Regarding Cocoa Bean, nope – they’re not Fair Trade but, as my school friend pointed out when we were looking at the bars, they are a small Irish company and worth supporting.
But wait, just been wandering around on their website again and here’s a quote: “We source our packaging from within the European Union. Our wooden boxes are made in a small workshop in England by a family run business. Our bright cartons and catering packs are made and printed in Belfast and our labels are printed in Limerick and Dublin. A husband and wife team in Tipperary print our stickers. It fits our ethos of quality and traceability that we are not buying off the shelf packaging in order to get the cheapest price. No one is being exploited and we are able to build up good personal relationships with our packaging suppliers.”
“The Noble Ingredients award that our chocolates have been given not only ensures the quality and purity of ingredients but also is a guarantee that the chocolate is grown, harvested and processed using organic principles and ethical trading practices.”
Have you ever come across a Noble Ingredients award? I’ve just mailed Cocoa Bean and asked them what it means.

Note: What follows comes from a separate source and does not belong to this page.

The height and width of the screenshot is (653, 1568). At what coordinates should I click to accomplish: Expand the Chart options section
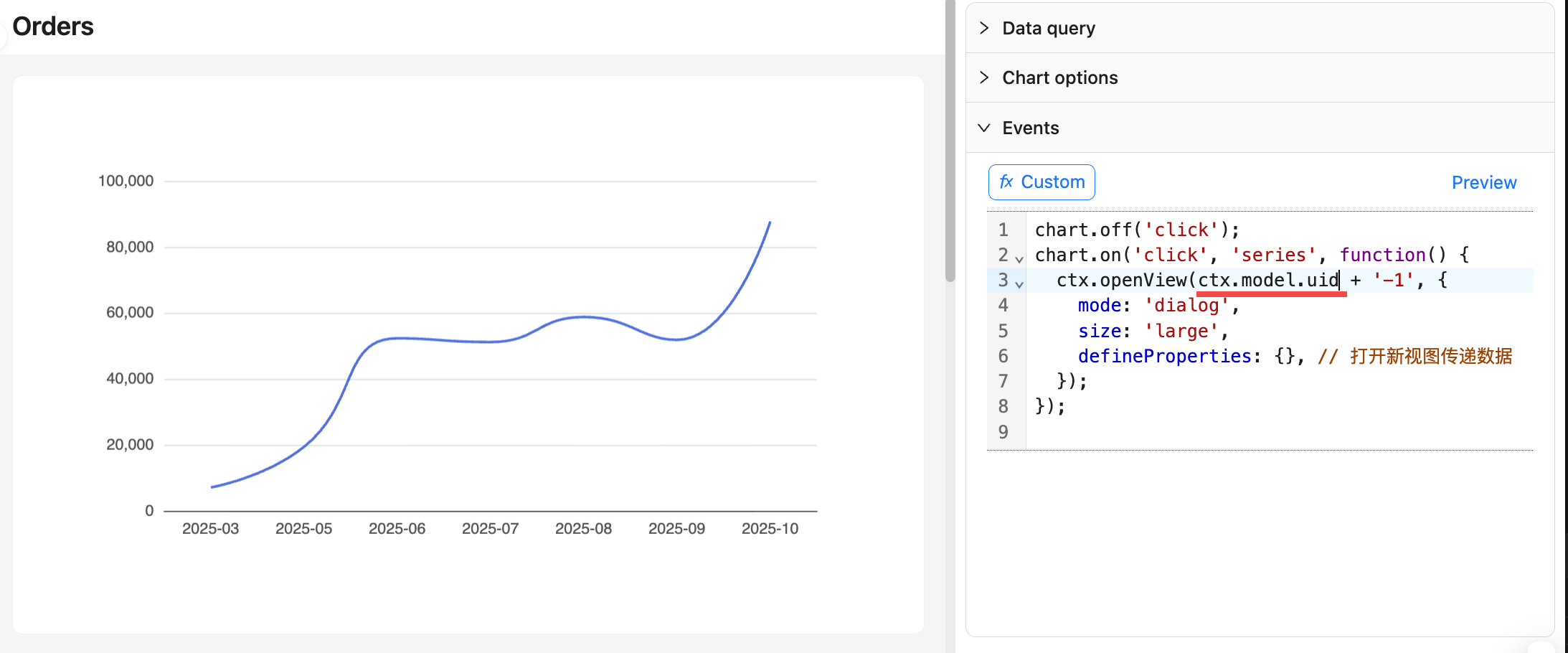[1059, 77]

Hi Caroline,I’ve been trying to contact you on your email but i think your mailbox is full!Our Noble Ingredients Award has been awarded to acknowledge the fact that our couverture chocolate only contains the ingredients that chocolate should contain, cocoa solids, pure cocoa butter, sugar (our couveture uses cane sugar rather than beet sugar which is less refined) and pure madagascan vanilla pod (rather than the chemical flavouring vallinin). There are no added vegetable fats which are added to a lot of other chocolates to replace the expensive and more tempramental (but oh so sexy) cocoa butter. The chocolate we use doesn’t even contain lecithin (with the exception of the Valrhona couveture we use in our chocolate crunch clusters). The NobleIngredients award effectively celebrates the purity and quality of the chocolate. Although our chocolate is neither organically certified or Fair Trade it is fairly and ethically traded and grown to organic principles. We work with small family owned plantaions and companies who are dedicated to the highest quality and are passionate about what they do. As a result a fair price is paid at every level to ensure the maintenance of these standards. There are not the community investment policies in place to actually pay for fair trade status. In the same way we cannot call the chocolates organic as everything we use would have to have this certification and where possible we source our flavours and ingredients from small local producers and the wild.Hope this is useful, (i’ll also get Aoife at Sheridan’s to get her price gun out!). May I suggest that you try our Wild collection of chocolate – 10 mini bars of incredible dark chocolate for the more adventurous palate – I think the flavours might appeal to you. I have attached the packaging to get your mouth watering! I know that Douglas Food Company in Donnybrook and Morton’s of Ranelagh and Sheridan’s Pembroke Lane have them in stock at the moment.All the best and look forward to hearing what you think of the chocolate.EmilyCocoa Bean
Hi Emily! Thanks for all the information – sorry you couldn’t get through to my inbox. It’s spam central at the moment. It sounds like you really have done a lot of work on sourcing your ingredients. I like what you had to say about your packaging too: “We source our packaging from within the European Union. Our wooden boxes are made in a small workshop in England by a family run business. Our bright cartons and catering packs are made and printed in Belfast and our labels are printed in Limerick and Dublin. A husband and wife team in Tipperary print our stickers. It fits our ethos of quality and traceability that we are not buying off the shelf packaging in order to get the cheapest price. No one is being exploited and we are able to build up good personal relationships with our packaging suppliers.”Now all I have to do is get myself down to Sheridans or the Douglas Food Company or Morton’s…sure, isn’t it chocolate time? Or was that Christmas time?